My delica ffg is my most carried knife. I love everything about this thing, took it overseas for a month and didn't sharpen it till I got back home. Held up pretty well
 
alright! up until now i was only able to split hairs in one direction (towards the root) as the edge easily snags against a hair scale. but since everyone here claims he can split hairs in either direction, i decided to lap my edge more carefully this time. result: yes! i can now split them towards the end-taper as well. but there are different hairs. some are thick and "scaly" (no trouble with that.) some are baby-soft and very thin (hard to split even towards the root.)
 
i discovered over the weekend what a beast zdp 189 is on the stone. i was able to re-profile vg-10 and s30v quite easily. no problem with maintaining angle, scratch patterns, and ensuring a uniform apex. i've been touching up the zdp ffg endura for 3 months now. not much complaints against the factory edge (around 18 deg) but i saw it was noticeably thick and loses its hair-splitting property in a couple of weeks (but stays working sharp indefinitely.) it's the closest one has to a no-sharpen plain edge, barring ceramics.

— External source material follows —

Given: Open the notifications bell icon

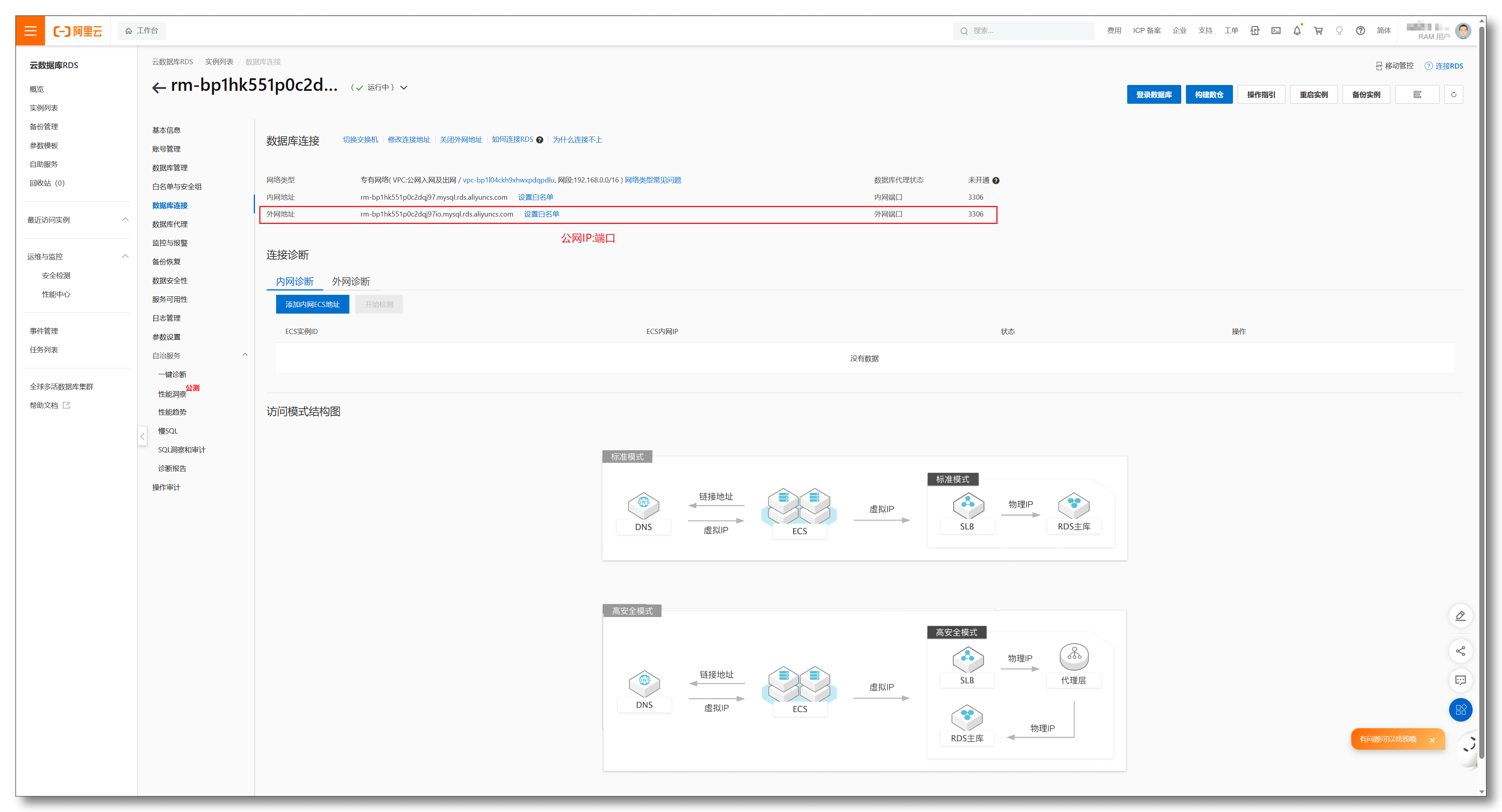Looking at the screenshot, I should 1297,30.
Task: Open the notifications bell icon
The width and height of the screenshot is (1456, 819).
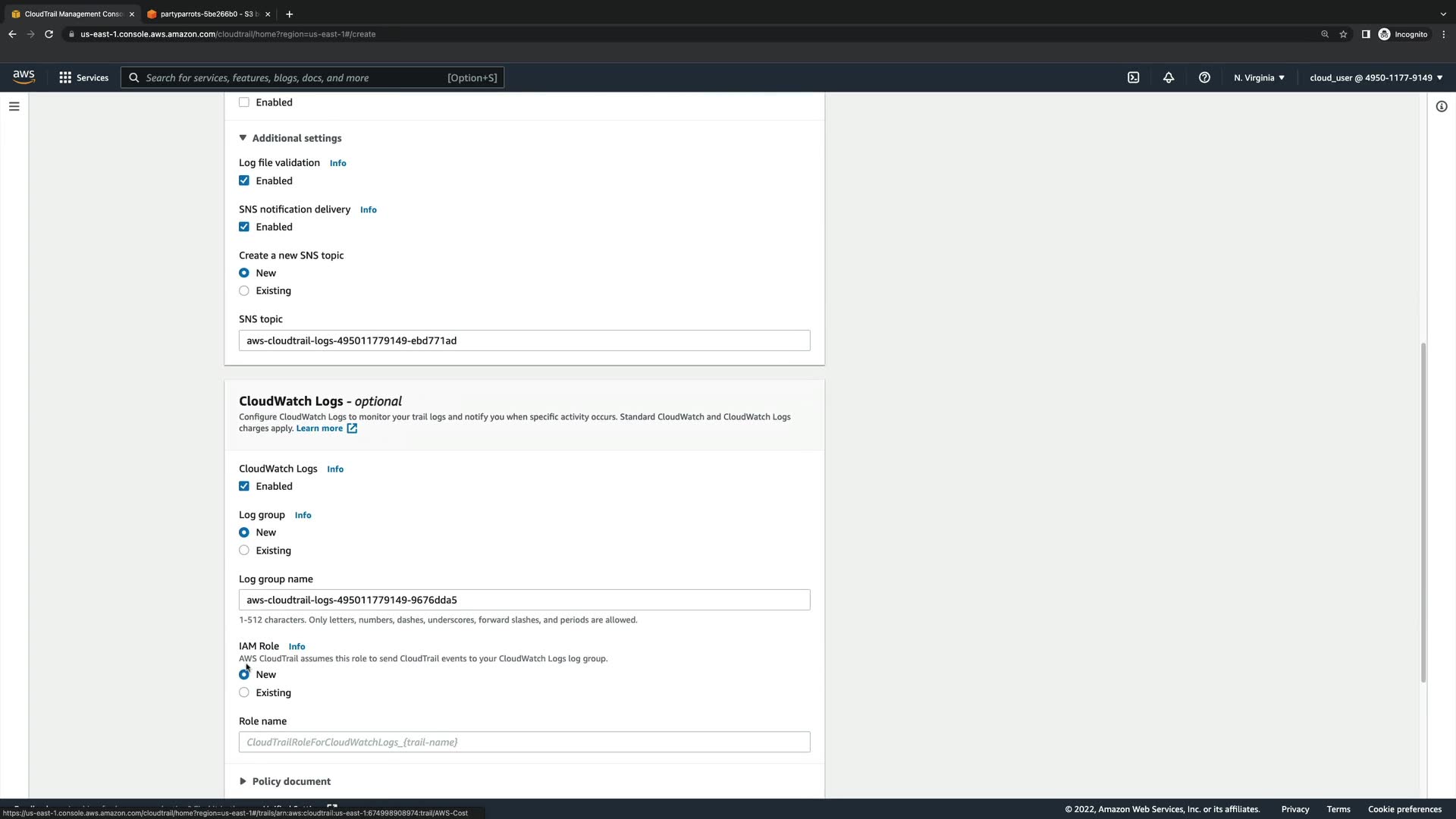Action: pos(1169,77)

so i decided to bring the zdp down to 10 degrees either side with no micro. on a freehand stone that's just a 5mm clearance of the spine above the stone. the first 5 minutes i was doing it slowly, being careful to stay consistent. on the 2x lens, i saw i was barely scratching the shoulder on the factory edge! i sped it up, having gotten the 'attack' right. on the course side of the carborandum stone, there's a noticeable difference between a wet and dry grind. i kept dunking the stone in water but carborandum drains very fast. in maybe 1 hour, horrors! i was grinding the edge too agressively on some parts. on others, the original sharpening angle was still more than 50% visible. the sharpening shoulder was starting to recede in a multiple S pattern. so i did it in parts, then went to the medium side of the stone. when i thought i had finally apexed correctly (more than 1 hour!) i went to the soft stone and then my glass slab. it can push cut paper but it won't split hair. i looked through the lens and only then in its semi-polished state that i saw some of the old sharpening angle remained :( so it was back to the stone. more selective grinding, keeping the touch light to avoid chips. then re-polish. finally i did a double-spit on hair (i can't do more than a double-split mainly due to bad eyesight.) since i spent nearly the entire morning sharpening one blade i napped a bit and then gave myself a shave. whew, that 10 degree edge gave me the closest and smoothest hand-shave yet!

last word on zdp (for now.) now i see why zdp doesn't suite all blade types. the edge on the endura curves gradually and is easy enough to freehand. god help those who have to freehand recurves and upsweeps towards the tip on their zdp blades. that's why i'm kinda glad i chose the zdp endura over the zdp stretch. thinking further, a zdp yojimbo would make an awesome working knife.